◆ Kutipan Teks ◆
- - - - - - -

Terkait Penerapan Al-Maidah Ayat 38, Ahli Kubu Ahok Bilang “Bodoh”



Prof Dr Hamka Haq sebagai saksi meringankan terdakwa kasus penistaan agama, Basuki Tjahaja Purnama (Ahok), melontarkan pernyataan yang dinilai kontroversial.
Hal itu dilontarkan dalam posisinya sebagai ahli agama Islam pada sidang lanjutan ke-16 kasus Ahok di Auditorium Kementerian Pertanian, Ragunan, Jakarta Selatan, Rabu (29/03/2017).
Ia menyampaikan itu ketika menjawab pertanyaan-pertanyaan yang dilontarkan oleh Jaksa Penuntut Umum. Hamka ditanyakan terkait, apakah bisa dianggap negatif perbuatan seseorang yang mengatakan bodoh kepada orang lain yang mengimani suatu ayat al-Qur’an.
Tak langsung menjawab pokok pertanyaan, Ahli yang juga anggota Komisi VIII DPR RI dari Partai PDIP ini lantas memberikan contoh Surat al-Maidah ayat 38. Ayat ini menyebutkan sanksi potong tangan bagi orang yang mencuri.
Menurut Hamka, ketentuan sanksi potong tangan dalam Surat al-Maidah:38 tidak berlaku di Indonesia karena sanksi tersebut tidak diundangkan.

- - - - - - -

◆ Daftar Baris ◆

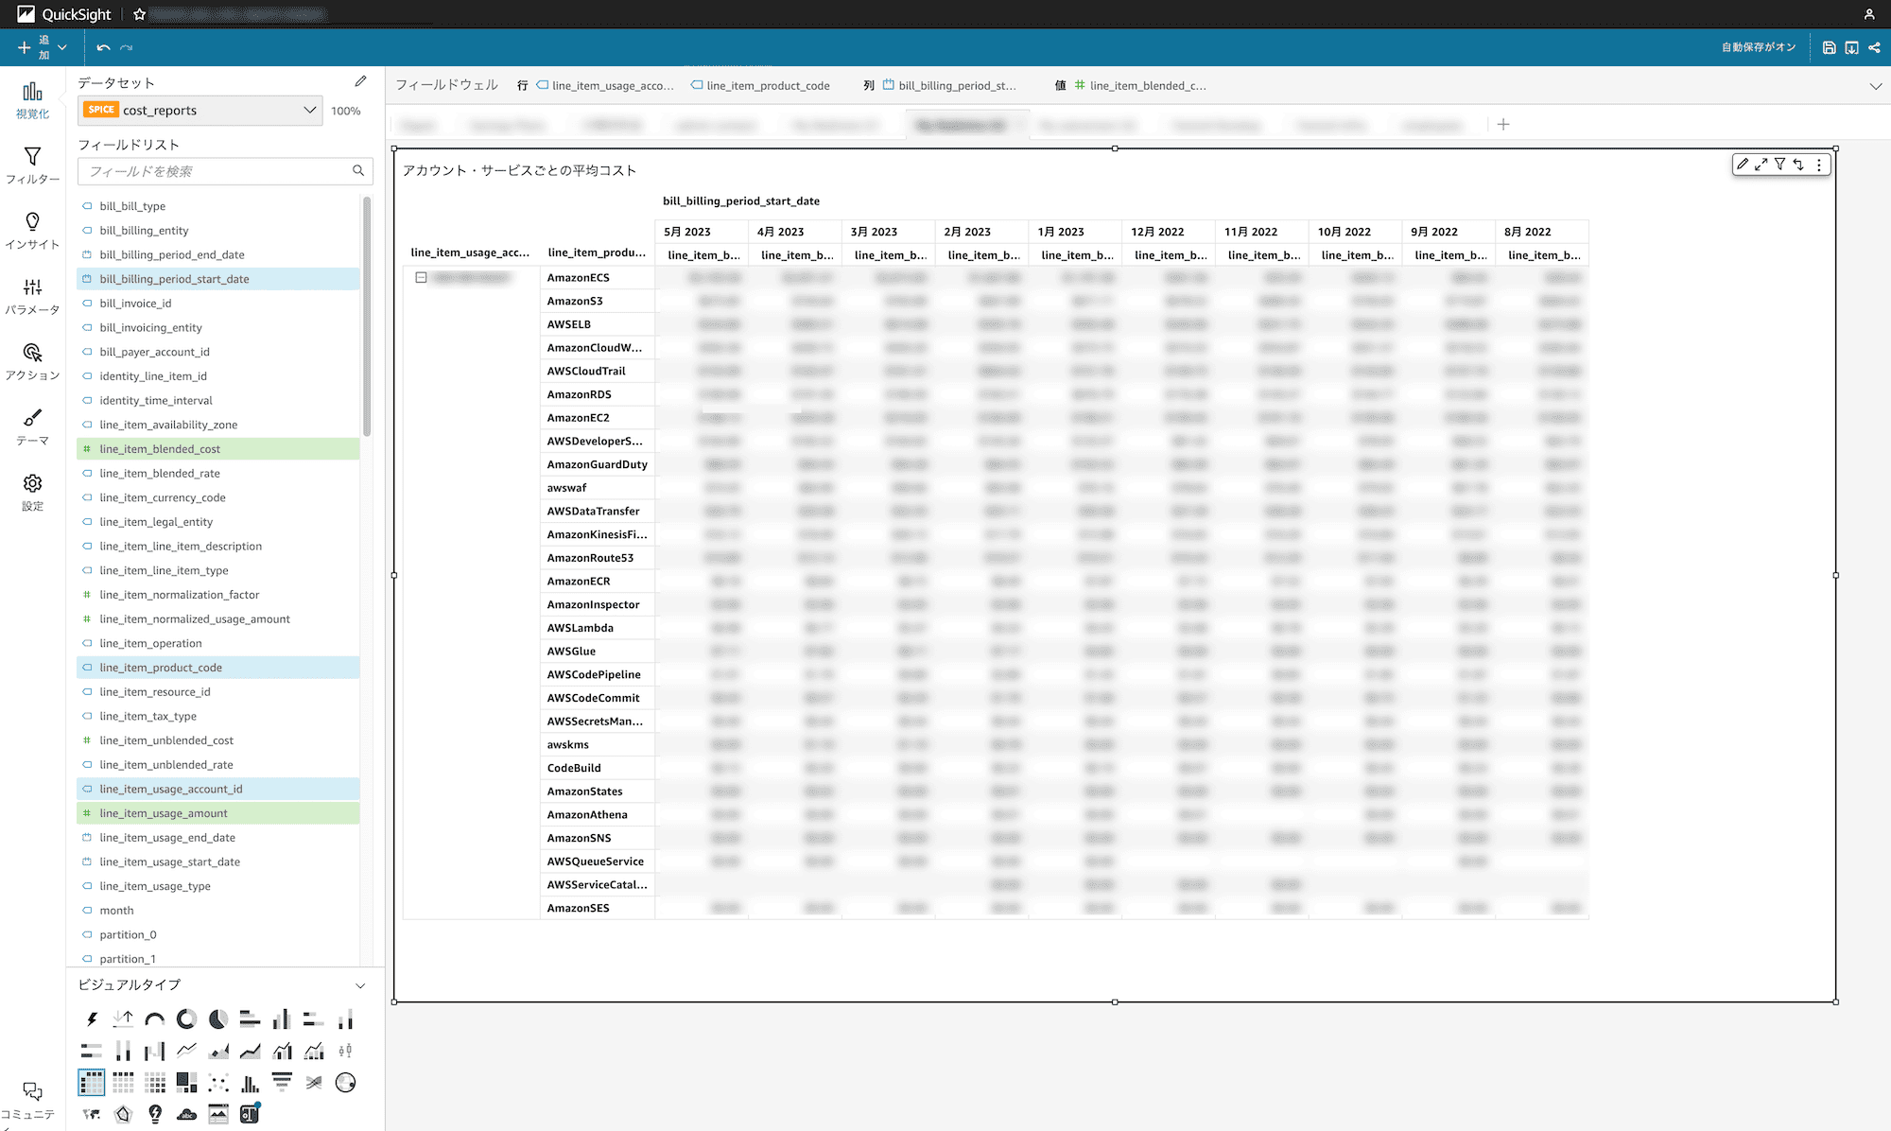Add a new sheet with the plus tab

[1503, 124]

- - - - - - -

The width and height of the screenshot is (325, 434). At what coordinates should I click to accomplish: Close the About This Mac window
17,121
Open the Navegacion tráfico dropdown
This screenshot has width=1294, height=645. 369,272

- - - - - - -

◆ Tugas yang Dikerjakan ◆
- a) Menurut kutipan teks, mengapa Hamka Haq berpendapat bahwa sanksi potong tangan dalam Surat al-Maidah ayat 38 tidak berlaku di Indonesia?
- b) Sebutkan semua kedudukan atau peran Hamka Haq yang disebutkan dalam kutipan teks, di luar gelar akademiknya.

◆ Jawaban Secara Berurutan ◆
- a) Menurut Hamka Haq, sanksi potong tangan itu tidak berlaku di Indonesia karena sanksi tersebut tidak diundangkan.

- b)
- Saksi meringankan terdakwa kasus penistaan agama, Basuki Tjahaja Purnama (Ahok)
- Ahli agama Islam pada sidang lanjutan ke-16 kasus Ahok
- Anggota Komisi VIII DPR RI dari Partai PDIP